Poteva sembrare una scelta ardita quella di far interpretare a Silvio Orlando il ruolo di un bambino musulmano. Invece l’attore napoletano, milanese di adozione, ha vinto la sfida, offrendo al Teatro Franco Parenti di Milano (in cui va in scena fino al 6 febbraio,) una mimesi più che convincente di Momò, il protagonista di La vita davanti a sé, di Romain Gary, pubblicato nel 1975, vincitore del premio Goncourt e portato al cinema nel 1977 con Simone Signoret (premio Oscar come miglior film straniero), e poi nel 2020, dove Edoardo Ponti dirige la madre Sophia Loren. Orlando ha anche riadattato il testo e curato la regia, e in sena è affiancato dall’Ensemble dell’Orchestra Terra Madre con Simone Campa chitarra battente, percussioni, Gianni Denitto clarinetto, sax, Maurizio Pala fisarmonica, Kaw Sissoko kora, Djembe. Con una sorpresa finale, quando dopo la fine dello spettacolo Orlando si unisce all’ensemble esibendosi in alcune esecuzione al flauto traverso.

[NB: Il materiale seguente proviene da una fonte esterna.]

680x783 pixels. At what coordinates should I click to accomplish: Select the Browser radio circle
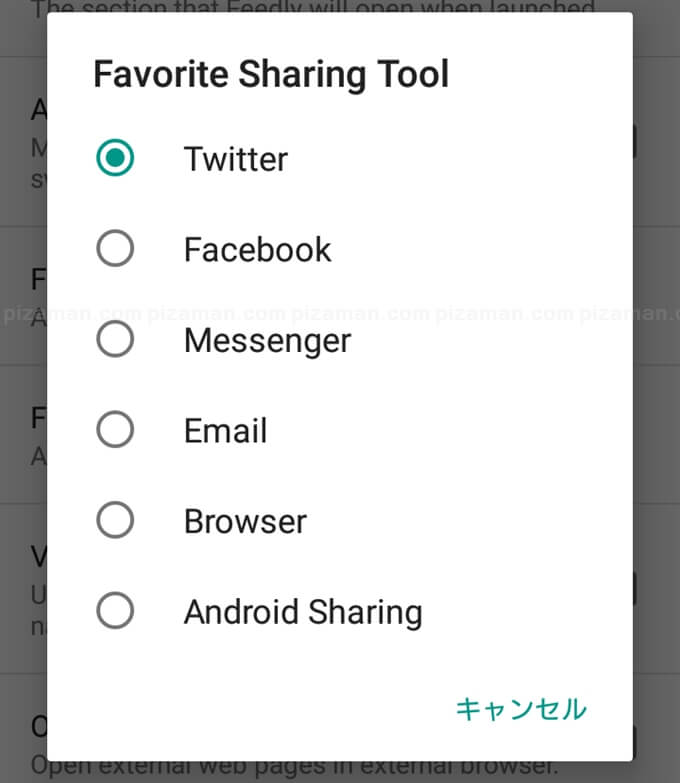tap(115, 521)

La storia di La vita davanti a sé è nota: madame Rosa è un ex prostituta ebrea scampata ai campi di sterminio nazista che nel quartiere di Belleville a Parigi accoglie a pagamento i figli delle prostitute. È molto vecchia e malandata e per lei arrampicarsi al sesto piano senza ascensore è sempre più una tortura. Tra i bambini che ospita c’è Momò, l’unico la cui madre non viene mai a trovarlo, l’ultimo che rimarrà con madame Rosa, quando diventa troppo ammalata per occuparsi anche di altri bambini. Tra i due si instaura un rapporto di fiducia e affetto, Momò ha un disperato bisogno d’amore, e madame Rosa è tutto per lui. Quando la donna è ormai troppo malata, Momò si rifiuta di portarla all’ospedale e le concede di morire con lui a fianco nel rifugio in cantina che madame Rosa aveva predisposto sempre con l’incubo che i nazisti sarebbero andati a prenderla.
La voce narrante di Momò è tenera e sfrontata, innocente e arguta: il condomino dove abitano è popolato da gente di ogni tipo di provenienza, regna una comune solidarietà, non ci sono discriminazioni, ma una totale apertura al diverso. A soccorrere in caso di bisogno i due è madame Lola, un travestito di colore. E poi c’è il medico ebreo dottor Cohen, lo spacciatore, il quattro fratelli forzuti, signore gentili. Una sorta di prova generale di quello che certi quartieri di Parigi sarebbero poi diventati all’insegna della convivenza tra culture religioni e stili di vita diversi. Le ultime parole del romanzo di Gary che sono anche quelle dello spettacolo dovrebbero essere una bussola in questi anni dove la compassione rischia di diventare un lusso per pochi: "Bisogna voler bene"..
Silvio Orlando intenerisce, commuove, diverte, con i tempi giusti che strappano qualche risata e soprattutto applausi a scena aperta.